In 2023, one innovation that truly impressed me was “Paged Attention.” Drawing inspiration from operating systems, this concept felt like a breath of fresh air in the MLSys landscape. I must commend the high productivity of the LMSYS team, as their previous works, such as Vicuna and LLM Judge, have been quite impressive, along with their validations of long-context models.

Around the latter half of 2023, I decided to delve into inference acceleration. When I came across the concept of KV Cache, I found it to be a clever design that effectively leveraged the Decoder’s characteristics to speed up inference. I even created a graphical representation:

{Link to Graph: Large Model Inference Acceleration: Understanding KV Cache}

At that time, I thought KV Cache was promising, albeit a bit resource-intensive in terms of GPU memory usage. However, it didn’t take long for Paged Attention to emerge.

After reading the Paged Attention paper, I was struck by its elegance. It felt remarkably refined. It even made me wonder if, in the future, GPU clusters would come bundled with an operating system, allowing algorithm engineers to focus on developing software or apps at a higher level—a new era for AI developers (with a chuckle).

If AGI truly becomes a reality, these MLSys algorithms will operate silently, much like the algorithms in today’s operating systems, guarding upper-level applications.
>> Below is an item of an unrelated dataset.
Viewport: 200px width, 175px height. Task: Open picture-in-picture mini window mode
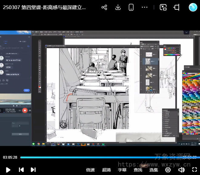(x=163, y=7)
I salute the MLSys experts who make this possible.

Top Picks: Papers and Projects

Thanks for the invitation!

When it comes to papers, I’d like to nominate “ZeRO++” and “FP8-LM.” I’ve spent a significant amount of time researching FP8 training from the summer until now. There’s not much engineering experience in this area, but these articles are straightforward yet valuable:

  • ZeRO++: Extremely Efficient Collective Communication for Giant Model Training
  • FP8-LM: Training FP8 Large Language Models

As for projects, my personal favorite has to be “ColossalChat,” which I was involved in writing. After all, we’ve encountered quite a few bugs along the way!

{ColossalChat on GitHub}

I recently had the opportunity to delve into some work related to accelerating large model inference, so I thought I’d share some insights.
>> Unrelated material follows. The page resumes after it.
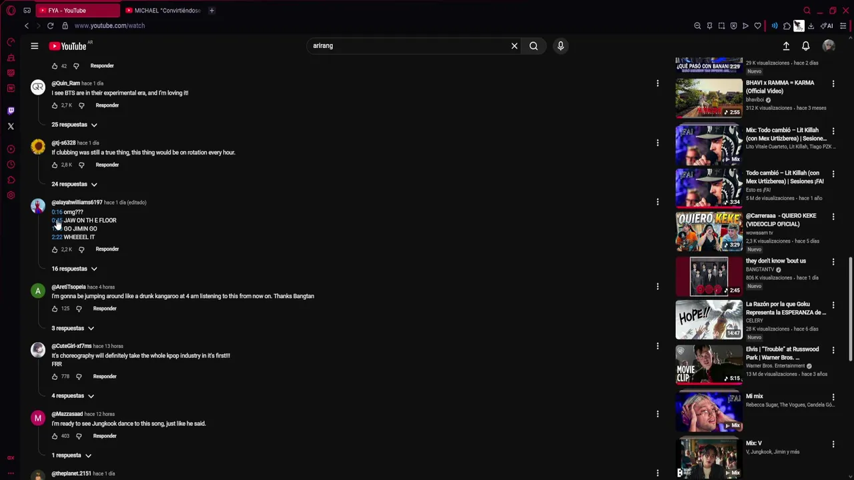The height and width of the screenshot is (480, 854).
Task: Jump to timestamp 2:22 in comment
Action: pos(57,237)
As mentioned by others, DejaVu and Apple’s LLM in a flash are two recent and representative works in the field of large model inference acceleration. With the widespread adoption of large models on the edge, I believe that the approaches taken in these two works have promising applications. Furthermore, these approaches are relatively straightforward and do not involve complex algorithmic logic, making them relatively easy to engineer. They are likely to become classic works in the field of edge-based large model inference acceleration.

The llama.cpp Project

The llama.cpp project is my personal favorite work. Initially, it was a project led by a prominent figure, GG, for deploying large models on Apple’s A-series CPUs. With the participation of various experts, llama.cpp has expanded its support for different model types and deployable hardware environments. It has become invaluable learning material for individuals engaged in model deployment and optimization research.
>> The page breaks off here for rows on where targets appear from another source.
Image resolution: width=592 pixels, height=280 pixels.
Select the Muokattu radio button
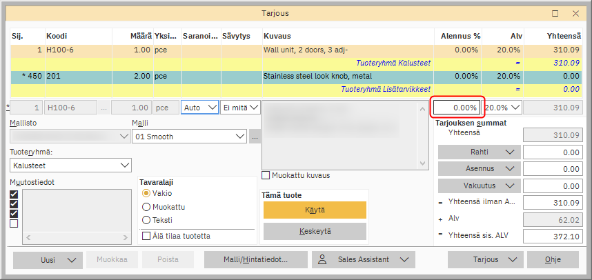click(146, 206)
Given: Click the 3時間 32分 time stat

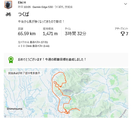Looking at the screenshot, I should [x=75, y=34].
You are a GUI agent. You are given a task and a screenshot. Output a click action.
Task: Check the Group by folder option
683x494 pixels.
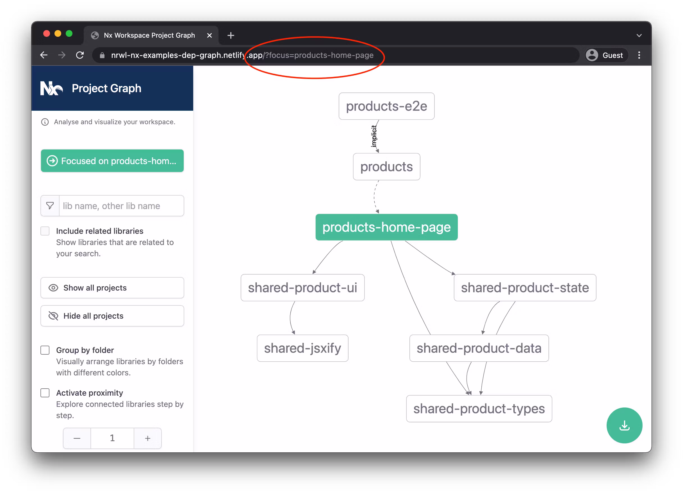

The llama.cpp project is built on top of the ggml framework. GG has provided a model inference framework in ggml that is compatible with both CNN and Transformer models, with a primary focus on Transformer large models. One of the most significant aspects of ggml is its provision of model quantization methods. Model quantization has become an essential step in deploying large models. Another work based on ggml is whisper.cpp, which serves as a star collector. With the accumulation of prior projects like ggml and whisper.cpp, one wouldn’t be as astonished and sleep-deprived by GG’s remarkable achievement of completing the first version of llama.cpp in a single night.

powerinfer/llm in a flash, I believe there will be more corresponding frameworks for end-to-end testing requirements.